This was what he had done; but what did he propose to do? What of the future? To go on in secret, in miserable intrigue, degrading to mind and body, twisting the nature, making demands upon life out of all those usual ways in which walk love and companionship-paths that lead through gardens of poppies, maybe, but finding gray wilderness at the end? Never, "Alone and absolute and free"; never the right to take the loved one by the hand before all the world and say: "We two are one, and the reckoning of the world must be made with both." Never to have the right to stand together in pride before the wide-eyed many and say: "See what you choose to see, say what you choose to say, do what you choose to do-we do not care." The open sharing of worldly success; the inner joys which the world may not see -these things could not be for Jasmine and for him.

Yet he loved her. Every fibre in his being thrilled to the thought of her. But as his passion beat like wild music in his veins, a blindness suddenly stole into his sight, and in deep agitation he got up, opened the window, and looked out into the night. For long he stood gazing into the quiet street, and watched a daughter of the night, with dilatory steps and neglected mien, go up towards the more frequented quarter of Piccadilly. Life was grim in so much of it, futile in more,

feeble at the best, foolish in the light of a single generation or a single century or a thousand years! It was only reasonable in the vast proportions of eternity. It had only little sips of happiness to give, not long draughts of joy. Who drank deep, long draughts? Who of all the men and women he had ever known? Who had had the primrose path without the rain of fire, the cinders beneath the feet, the gins and the nets spread for them?

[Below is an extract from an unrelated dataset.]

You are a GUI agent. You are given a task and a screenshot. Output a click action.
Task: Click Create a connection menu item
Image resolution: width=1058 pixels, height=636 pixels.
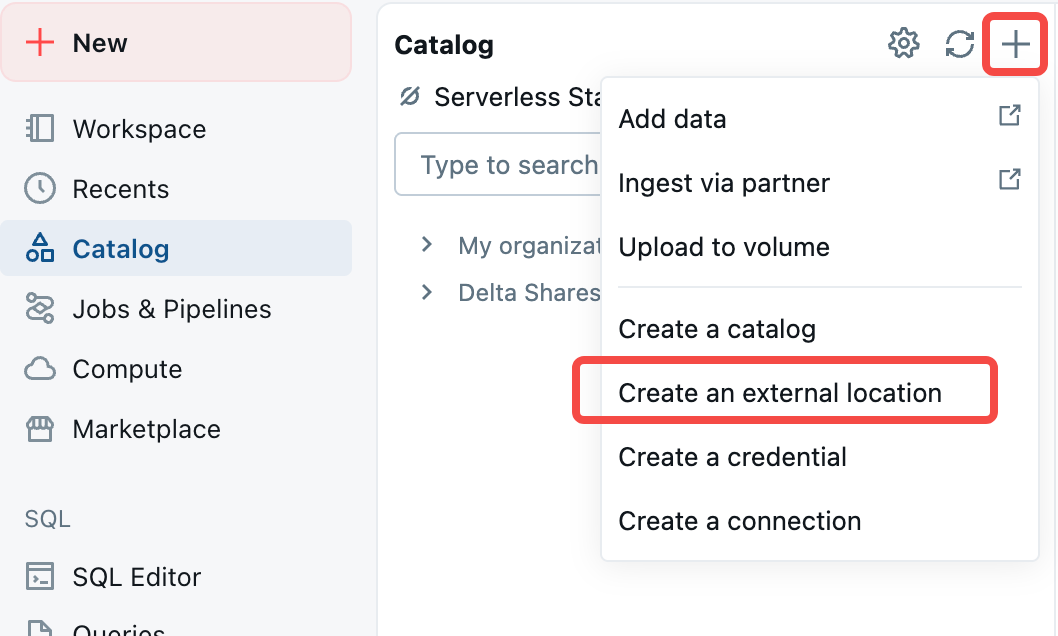tap(739, 521)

Yet might it not be that here and there people were permanently happy? And had things been different, might not he and Jasmine have been of the radiant few? He desired her above all things; he was willing to sacrifice all-all for her, if need be; and yet there was that which he could not, would not face. All or nothing—all or nothing! If he must drink of the cup of sorrow and passion mixed, then it would be from the full cup.

With a stifled exclamation he sat down and began to write. Again and again he stopped to think, his face lined and worn and old; then he wrote on and on. Ambition, hope, youth, the Foreign Office, the chancelleries of Europe, the perils of impending war, were all forgotten, or sunk into the dusky streams of subconsciousness. One thought dominated him. He was playing the game that has baffled all men, the game of eluding destiny; and, like all men, he must break his heart in the playing.

"Jasmine," he wrote, "this letter, this first real letter of love which I have ever written you, will tell you how great that love is. It will tell you, too, what it means to me, and what I see before us. To-day I surrendered to you all of me that would be worth your while keeping, if it was so that you might take and keep it. When I kissed you, I set the seal upon my eternal offering to you. You have given me success. It is for that I thank you with all my soul, but it is not for that I love you. Love flows from other fountains than gratitude. It rises from the well which has its springs at the beginning of the world, where those beings lived who loved before there were any gods at all, or any faiths, or any truths save the truth of being.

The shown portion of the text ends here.